A simpler noninvasive method of predicting markedly elevated pulmonary vascular resistance in patients with chronic thromboembolic pulmonary hypertension
Author(s) -
Zhai YaNan,
Li AiLi,
Tao XinCao,
Xie WanMu,
Gao Qian,
Zhang Yu,
Chen AiHong,
Lei JiePing,
Zhai ZhenGuo
Publication year - 2022
Publication title -
pulmonary circulation
Language(s) - English
Resource type - Journals
SCImago Journal Rank - 0.791
H-Index - 40
ISSN - 2045-8940
DOI - 10.1002/pul2.12102
Subject(s) - medicine , cardiology , vascular resistance , pulmonary hypertension , pulmonary artery , receiver operating characteristic , hemodynamics , diastole , confidence interval , blood pressure
Several echocardiographic methods to estimate pulmonary vascular resistance (PVR) have been proposed. So far, most studies have focused on relatively low PVR in patients with a nonspecific type of pulmonary hypertension. We aimed to clarify the clinical usefulness of a new echocardiographic index for evaluating markedly elevated PVR in chronic thromboembolic pulmonary hypertension (CTEPH). We studied 127 CTEPH patients. We estimated the systolic and mean pulmonary artery pressure using echocardiography (sPAP Echo , mPAP Echo ) and measured the left ventricular internal diameter at end diastole (LVIDd). sPAP Echo /LVIDd and mPAP Echo /LVIDd were then correlated with invasive PVR. Using receiver operating characteristic curve analysis, a cutoff value for the index was generated to identify patients with PVR > 1000 dyn·s·cm −5 . We analyzed pre‐ and postoperative hemodynamics and echocardiographic data in 49 patients who underwent pulmonary endarterectomy (PEA). In this study, mPAP Echo /LVIDd moderately correlated with PVR ( r = 0.51, p < 0.0001). There was a better correlation between PVR and sPAP Echo /LVIDd ( r = 0.61, p < 0.0001). sPAP Echo /LVIDd ≥ 1.94 had an 77.1% sensitivity and 75.4% specificity to determine PVR > 1000 dyn·s·cm −5 (area under curve = 0.804, p < 0.0001, 95% confidence interval [CI], 0.66–0.90).

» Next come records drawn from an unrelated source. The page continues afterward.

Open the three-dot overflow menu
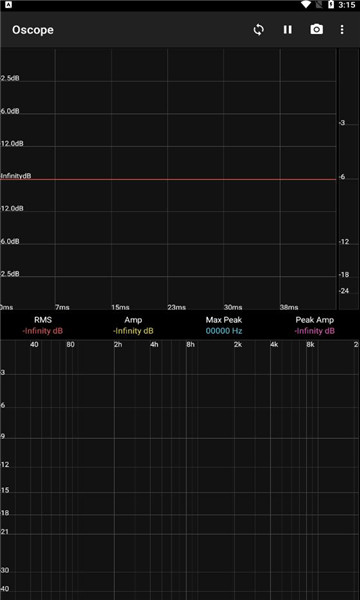This screenshot has height=600, width=360. (x=342, y=30)
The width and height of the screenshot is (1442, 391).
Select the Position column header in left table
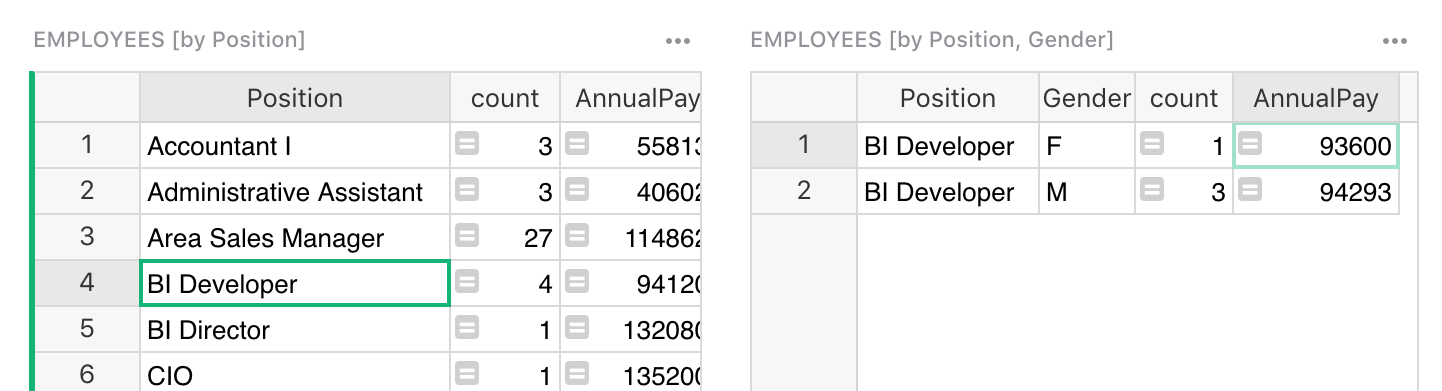pos(295,98)
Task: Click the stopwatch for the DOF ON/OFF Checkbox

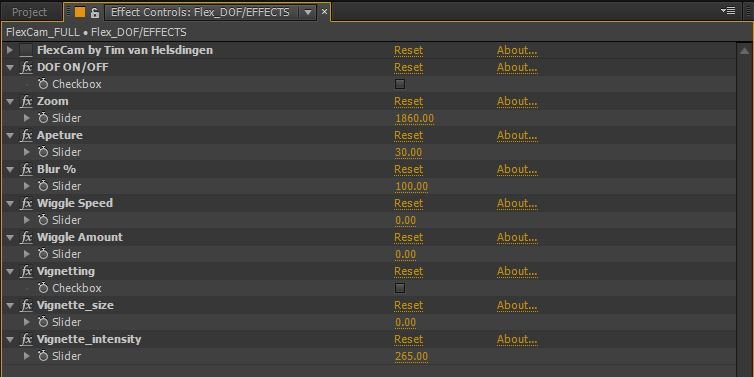Action: click(43, 84)
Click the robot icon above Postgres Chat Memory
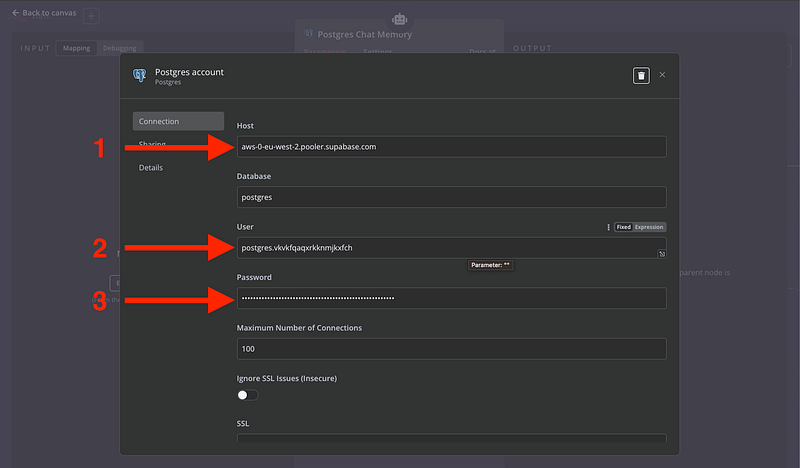 [400, 19]
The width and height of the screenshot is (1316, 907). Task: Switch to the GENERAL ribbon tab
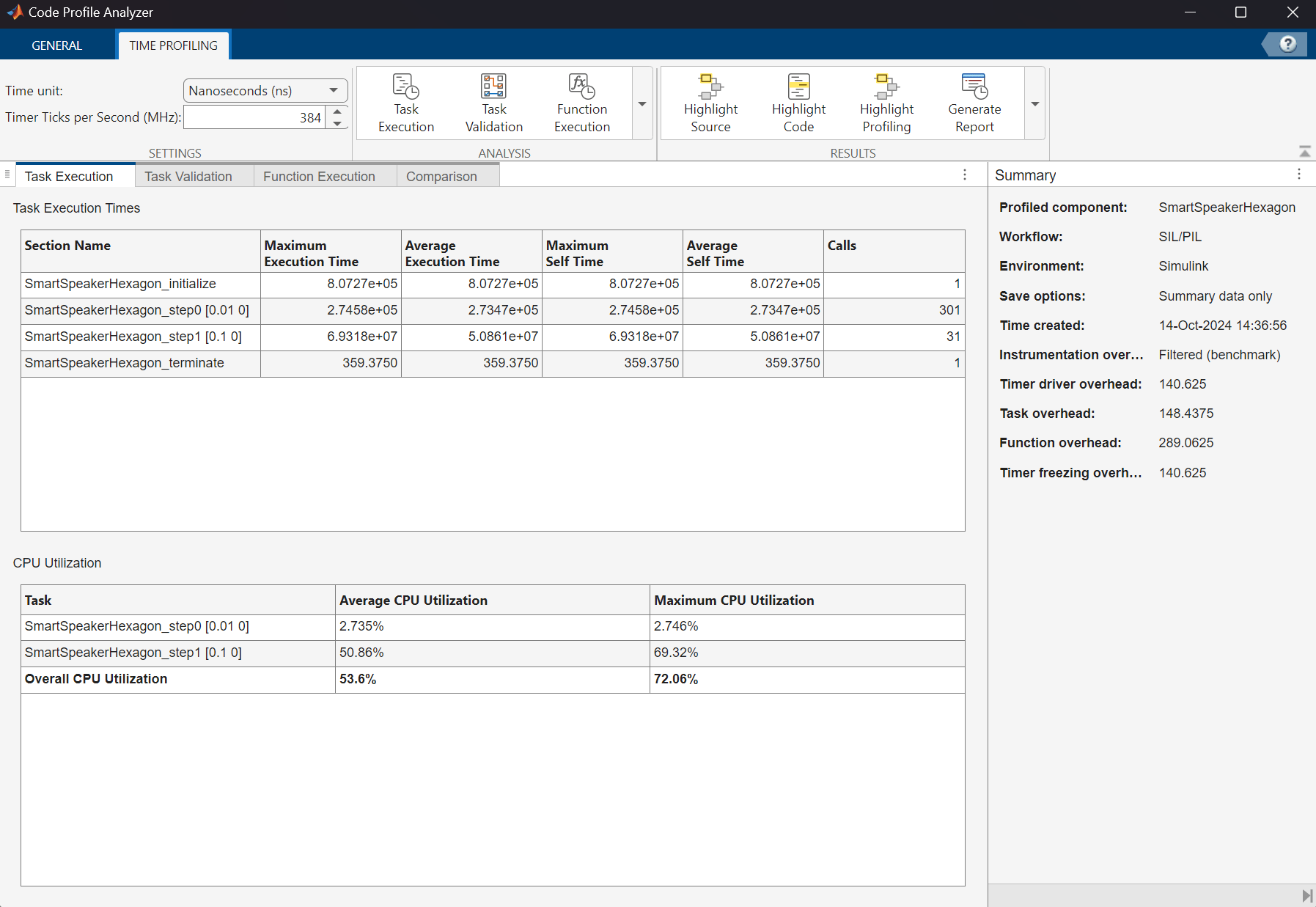pyautogui.click(x=56, y=45)
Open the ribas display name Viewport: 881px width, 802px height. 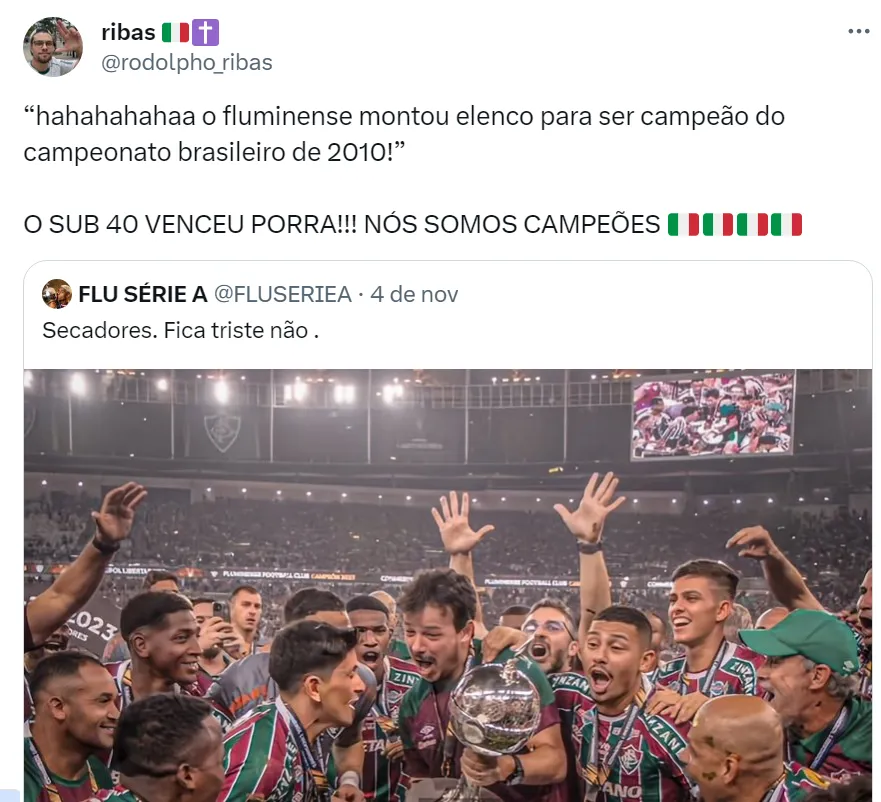coord(128,33)
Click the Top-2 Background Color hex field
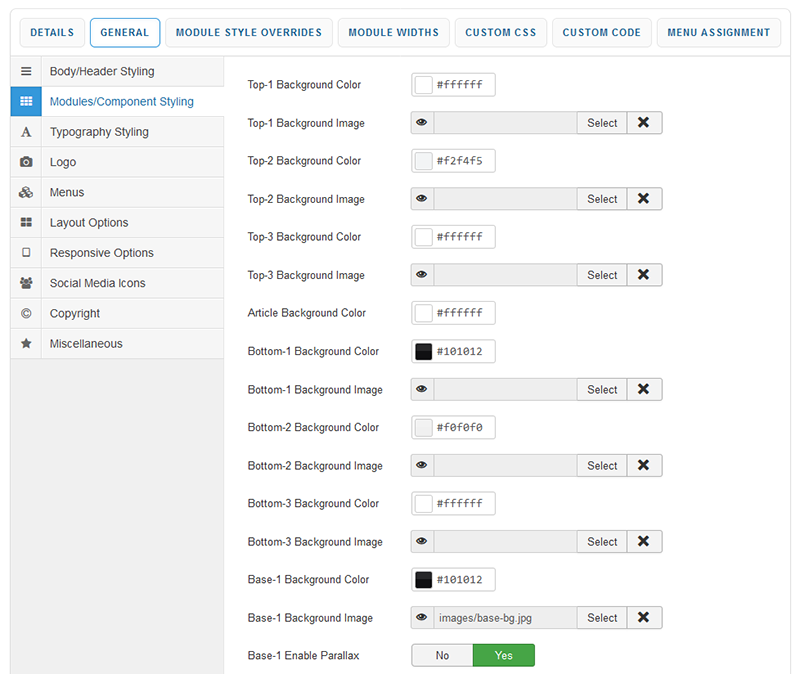This screenshot has width=800, height=674. pyautogui.click(x=463, y=161)
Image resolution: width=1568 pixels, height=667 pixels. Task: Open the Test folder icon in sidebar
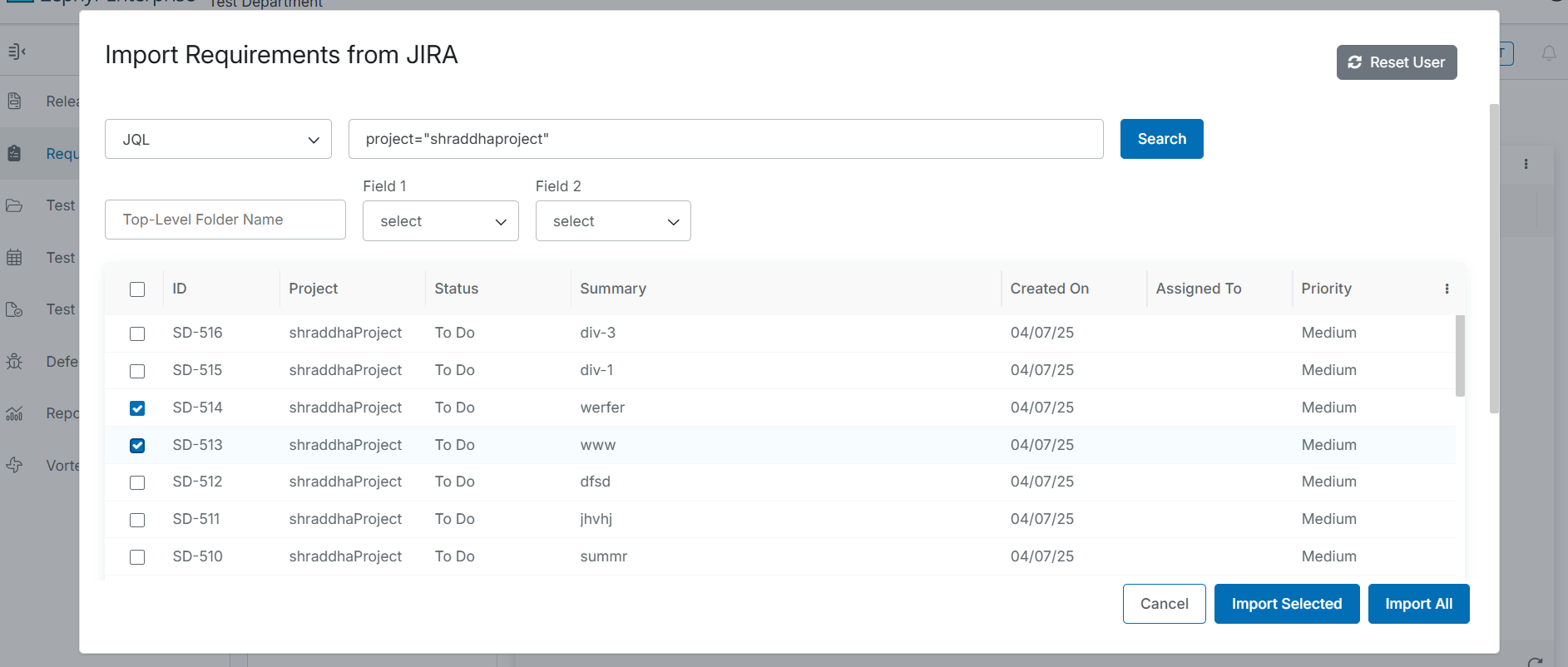14,205
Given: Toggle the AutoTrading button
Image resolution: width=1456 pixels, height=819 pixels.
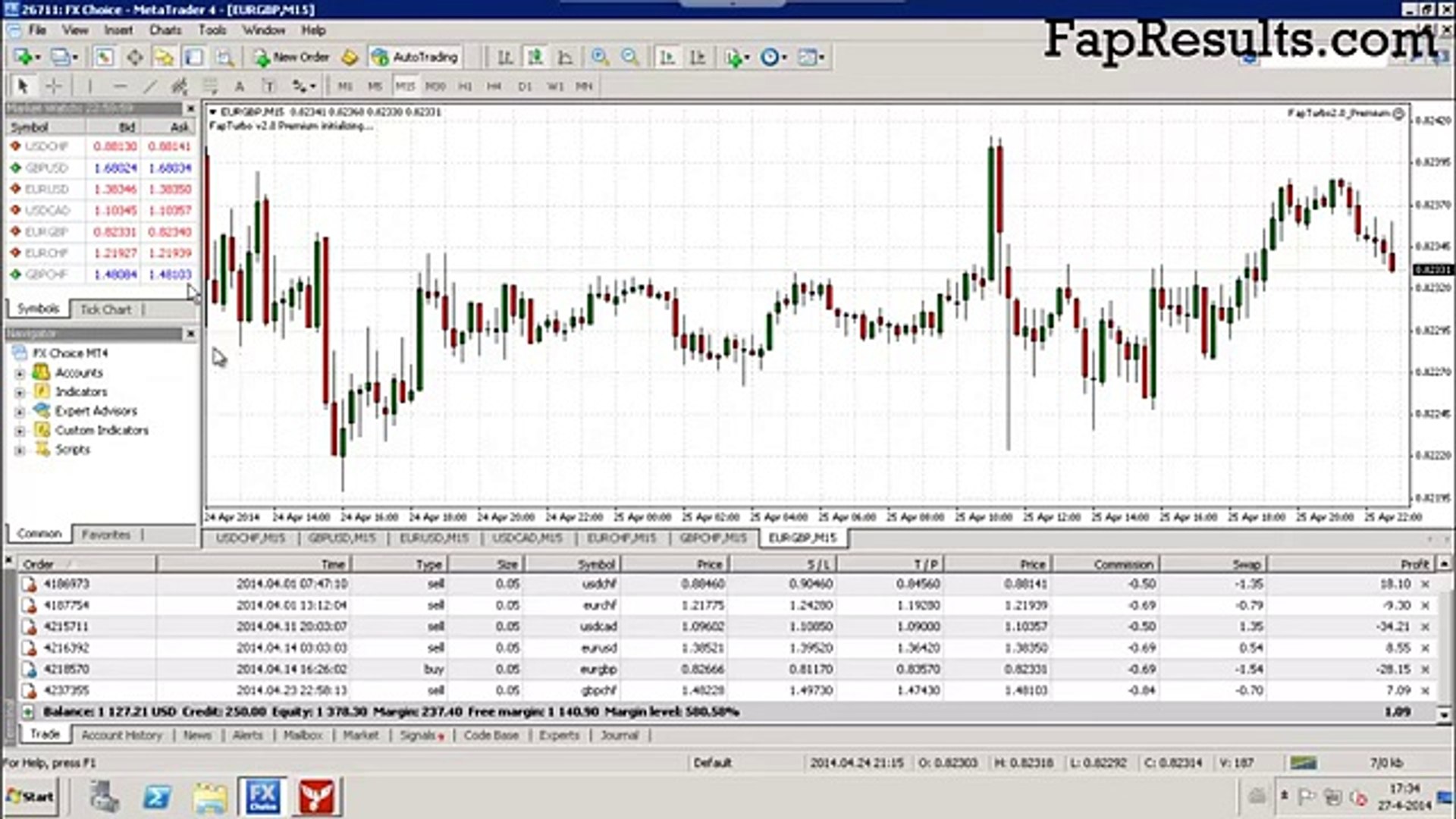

DeLong's method showed there was a statistically significant difference between sPAP Echo /LVIDd with tricuspid regurgitation velocity 2 /velocity–time integral of the right ventricular outflow tract (difference between areas 0.14, 95% CI, 0.00–0.27). The sPAP Echo /LVIDd and mPAP Echo /LVIDd significantly decreased after PEA (both p < 0.0001). The sPAP Echo /LVIDd and mPAP Echo /LVIDd reduction rate (ΔsPAP Echo /LVIDd and ΔmPAP Echo /LVIDd) was significantly correlated with PVR reduction rate (ΔPVR), respectively ( r = 0.58, p < 0.01; r = 0.69, p < 0.05). In conclusion, the index of sPAP Echo /LVIDd could be a simpler and reliable method in estimating CTEPH with markedly elevated PVR and also be a convenient method of estimating PVR both before and after PEA.